Maybe that is something which could be added in a future release.
- Michael.
On 24/07/2018, 19:34, Markus Peloquin wrote:
Somebody pointed me at the upcoming HTTP client implementation, and I'm sad to see that connection timeouts are missing from the implementation (the old HTTP API). Is the absence of connection timeouts intended or an oversight? I'd like to see it added, and it looks like a simple change to me.

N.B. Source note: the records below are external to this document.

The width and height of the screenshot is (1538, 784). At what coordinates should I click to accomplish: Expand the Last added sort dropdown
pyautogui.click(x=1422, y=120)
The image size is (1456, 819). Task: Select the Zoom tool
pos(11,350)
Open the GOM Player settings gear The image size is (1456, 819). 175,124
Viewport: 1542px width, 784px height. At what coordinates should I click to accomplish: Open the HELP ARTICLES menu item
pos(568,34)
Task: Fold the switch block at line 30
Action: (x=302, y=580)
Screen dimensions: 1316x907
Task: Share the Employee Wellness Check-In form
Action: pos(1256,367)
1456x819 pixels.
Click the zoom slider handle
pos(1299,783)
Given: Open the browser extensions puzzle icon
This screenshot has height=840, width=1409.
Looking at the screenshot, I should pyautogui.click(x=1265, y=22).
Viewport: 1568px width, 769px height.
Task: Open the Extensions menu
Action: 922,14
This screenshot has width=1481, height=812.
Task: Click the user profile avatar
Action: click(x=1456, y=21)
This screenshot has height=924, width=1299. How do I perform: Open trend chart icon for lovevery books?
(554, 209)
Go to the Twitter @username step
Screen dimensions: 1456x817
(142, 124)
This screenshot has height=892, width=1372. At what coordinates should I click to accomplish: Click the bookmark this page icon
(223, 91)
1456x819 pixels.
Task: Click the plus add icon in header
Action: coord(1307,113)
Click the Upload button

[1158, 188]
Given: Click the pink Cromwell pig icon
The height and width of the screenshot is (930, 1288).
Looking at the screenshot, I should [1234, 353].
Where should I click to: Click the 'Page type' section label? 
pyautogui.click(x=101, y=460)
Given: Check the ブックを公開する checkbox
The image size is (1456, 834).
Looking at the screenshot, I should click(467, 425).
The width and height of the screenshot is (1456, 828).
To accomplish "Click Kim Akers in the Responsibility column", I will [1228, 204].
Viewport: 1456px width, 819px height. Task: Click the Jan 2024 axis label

http://openjdk.java.net/jeps/321
http://mail.openjdk.java.net/pipermail/jdk-dev/2018-March/000996.html
There are some environments (such as AWS VPCs), where connection failures are only indicated by a connection timeout. This is because ICMP 'Destination Unreachable' packets are often not forwarded to the client (by load balancers, private links, etc) and there are supposedly some security concerns with allowing them by default. Those ICMP packets give immediate failures (net/host/protocol/port unreachable), but timeouts are slow.
The default timeout is unbounded in Java, though the TCP implementation of the OS times-out connection establishment to around 130 seconds.
It looks like the implementation uses SocketChannel, which still supports timeouts via chan.socket().connect(addr, timeout).